---- KUTIPAN TEKS
Sekilas Kisah dari Seorang Relawan PLD

0 0
Read Time:3 Minute, 35 Second

Kalijaga.co – Mutiara Medina, mahasiswa asal Pangandaran Jawa Barat yang sehari-hari belajar Sastra Arab tak pernah membayangkan akan mengajarkan ilmu coding, bagian dari Teknik Informatika. Niat hati ingin mencari pengalaman menjadi relawan difabel, apa daya malah harus mempelajari garis, angka, akar, desimal dan bilangan derajat. Ia yang biasa melihat aksara latin, aksara arab, dihari itu kepalanya dipenuhi dengan angka-angka yang sama sekali tidak ia pahami.

“Aku nggak ngerti sama sekali disitu. Padahal disana posisiku buat ngebantu, tapi aku malah nggak bantu apa-apa karena akunya nggak paham,” ujar relawan dari Pusat Layanan Terpadu (PLD).

Selain Teknik Informatika, Mutiara juga kesulitan menjadi pendamping kelas bahasa. Awalnya ia berfikir kelas ini menjadi mudah karena dirinya sendiri dari program studi Sastra Arab. Ternyata tantangannya ada diteman-teman difabel yang ia dampingi. Bukan karena kemampuan kognitif mereka memahami bahasa arab, melainkan kurikulum pendidikan yang tidak sesuai dengan teman-teman difabel.

“Kalau bahasa inggris itu mereka pake namanya America Sign Languange (ASL). Itu bahasa isyaratnya luar negeri. Dan toh kalau mereka mau ke luar negeri pakenya ASL bukan bahasa inggris yang lisan. Mereka mau ke Arab ya pake bahasa isyaratnya disana, bukan pake bahasa arab,”ungkapnya.
--------
=== SOAL LATIHAN 1 ===
Menurut kisah relawan PLD, Mutiara Medina berasal dari mana?
=== SOAL LATIHAN 2 ===
Teruskan kisah relawan PLD mulai dari kalimat terakhirnya.
---- BAHAN YANG DIBERIKAN
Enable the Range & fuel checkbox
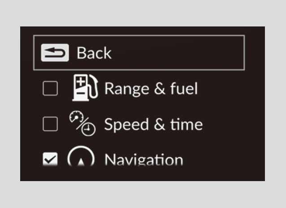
--------
=== KUNCI JAWABAN 1 ===
Pangandaran, Jawa Barat.

=== KUNCI JAWABAN 2 ===
Ia bahkan pernah menanyakan hal ini kepada ketua PLD.  “Jadi kenapa ada mata kuliah ini buat tuli? Aku selama satu semester dampingin mereka malah aku yang ngerjain tugas. Mereka juga yang bener-bener bingung gitu gak paham karena bukan budaya mereka,”tambahnya.

Mutiara menuturkan, selama tiga tahun menjadi relawan PLD di UIN Sunan Kalijaga Yogyakarta  ia mengaku tidak merasa terbebani. Walaupun dengan menjadi relawan ia harus masuk ke kelas lebih dari dua kali di luar jam kelasnya karena tugas pendampingan. Selama menjadi relawan ia belum pernah dibayar oleh kampus.

Tapi disamping itu, pihak PLD memberikan fasilitas kegiatan gratis untuk relawan seperti capacity building relawan dan malam keakraban.

“Jadi relawan itu memang nggak dibayar. Tapi kalau dari PLDnya juga ngasih beberapa fasilitas gratis pas kegiatan. Kita dapat kaos, penginapan, sama makan,”ujar Mutiara.

Selain menjadi relawan difabel, Ia juga menceritakan pengalamannya menjadi Juru Bahasa Isyarat (JBI). Menjadi JBI memang bukan hal yang mudah. Mutiara mengaku berlatih belajar bahasa isyarat itu menguras tenaga dan waktunya. Banyak orang yang hanya tertarik di awal, tapi tidak menyelesaikan sampai akhir.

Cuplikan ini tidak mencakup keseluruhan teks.